Gwen olhou para ele, chocada, questionando-se como é que ele tinha lido a sua mente.
"Tu queres tanto ajudá-los", acrescentou ele, abanando a cabeça. "Mas às vezes não se pode mudar o destino."
Ela corou e sacudiu as palavras dele, determinada.
"Eu vou mudar o destino", disse ela enfaticamente. "Custe o que custar. Mesmo se eu tiver de desistir da minha própria alma."
Eldof olhava para ela prolongada e duramente, estudando-a.
"Sim", disse ele. "Vais, não vais?

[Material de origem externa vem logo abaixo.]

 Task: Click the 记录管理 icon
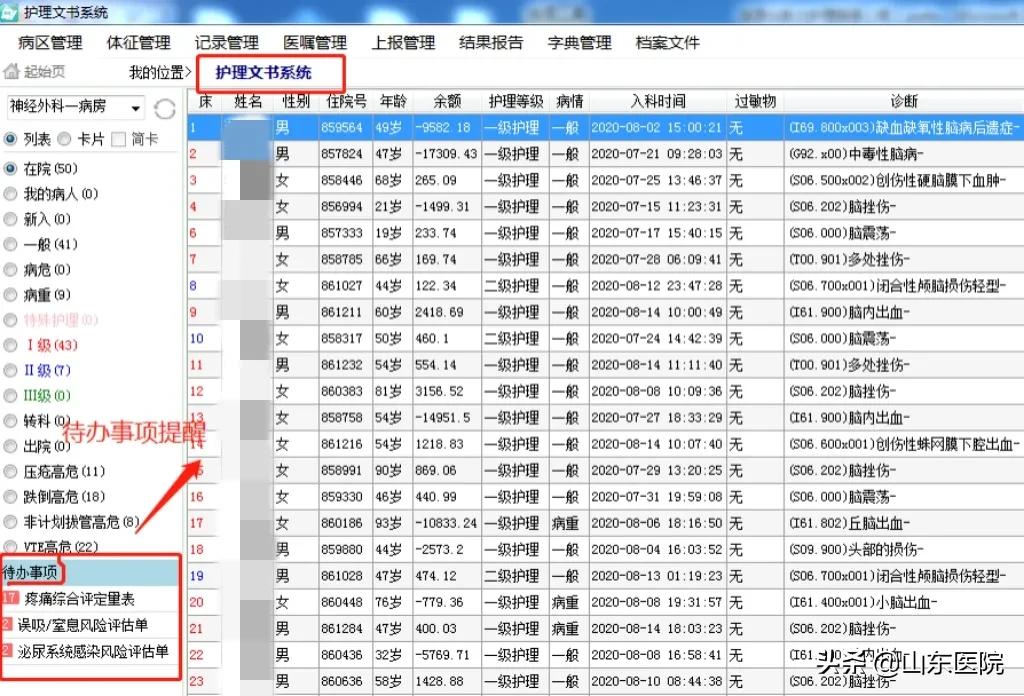[228, 43]
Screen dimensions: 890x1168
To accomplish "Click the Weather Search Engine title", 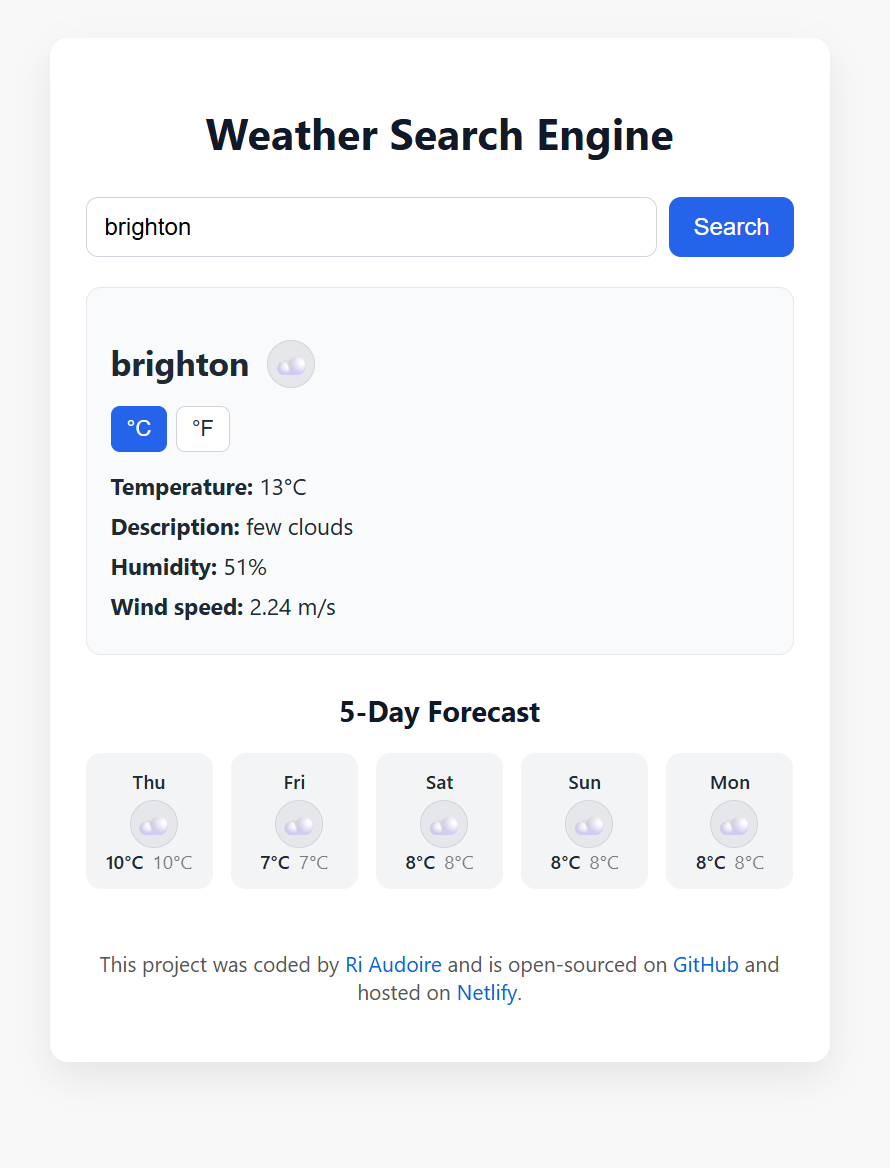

Eu consigo ver essa força dentro de ti. O espírito de uma guerreira."
Ele examinou-a, e pela primeira vez ela viu um pouco de certeza na expressão dele.
"Eu não esperava encontrar isso dentro de ti", ele continuou, humildemente. "Há uns quantos selecionados, como tu, que têm o poder de mudar o destino. Mas o preço que vais pagar é muito grande."

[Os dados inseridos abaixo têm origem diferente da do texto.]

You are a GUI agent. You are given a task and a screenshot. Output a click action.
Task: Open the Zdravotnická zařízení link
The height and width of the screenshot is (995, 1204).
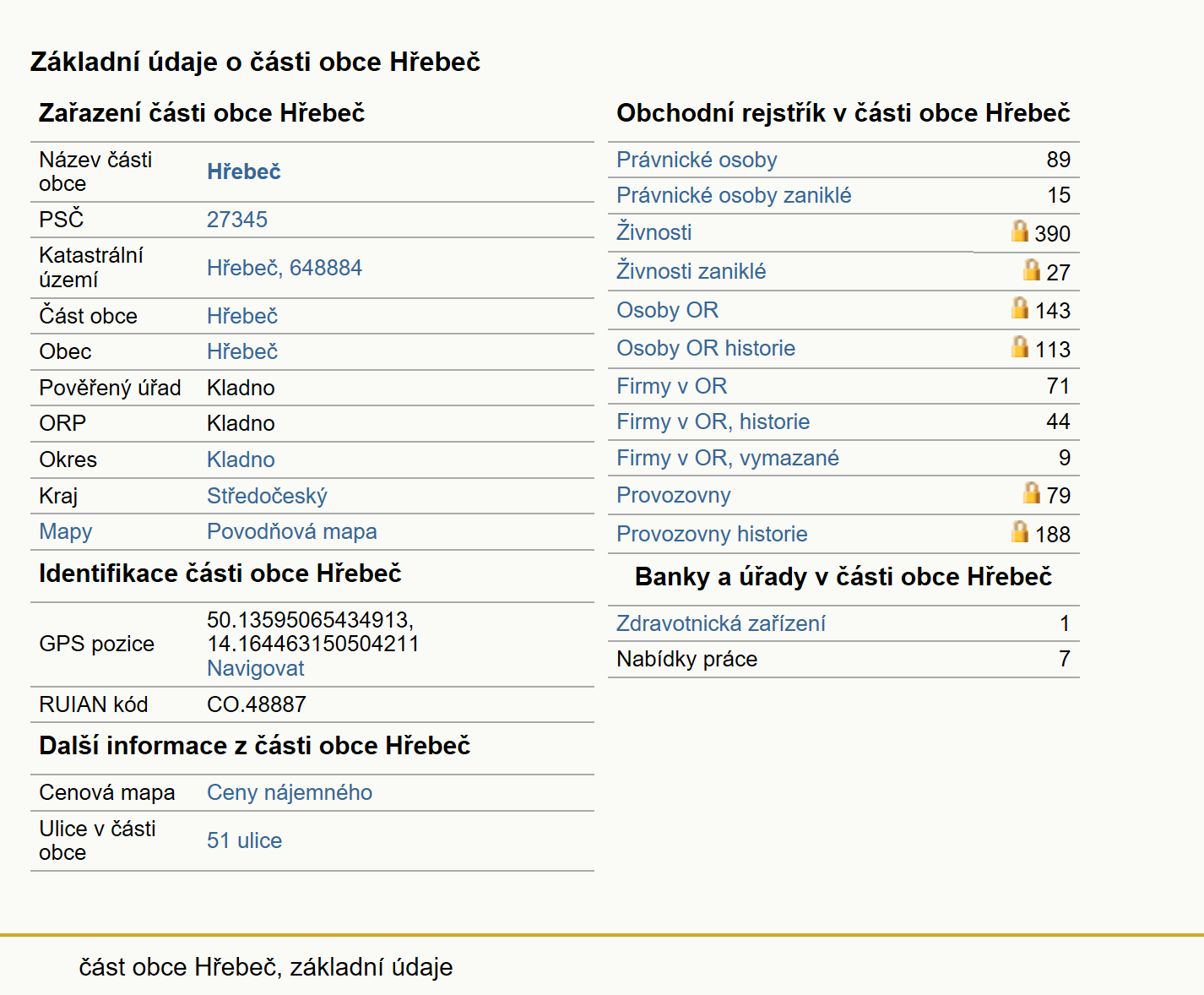coord(721,623)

Ele suspirou, como se sacudindo uma visão.
"Em qualquer caso", ele continuou, "tu não vais mudar o destino aqui - não no Cume. A morte está a vir para aqui. O que eles precisam não é de um salvamento - mas de um êxodo. Eles precisam de um novo líder, para levá-los através do Grande Desperdício. Eu acho que já sabes que tu és esse líder."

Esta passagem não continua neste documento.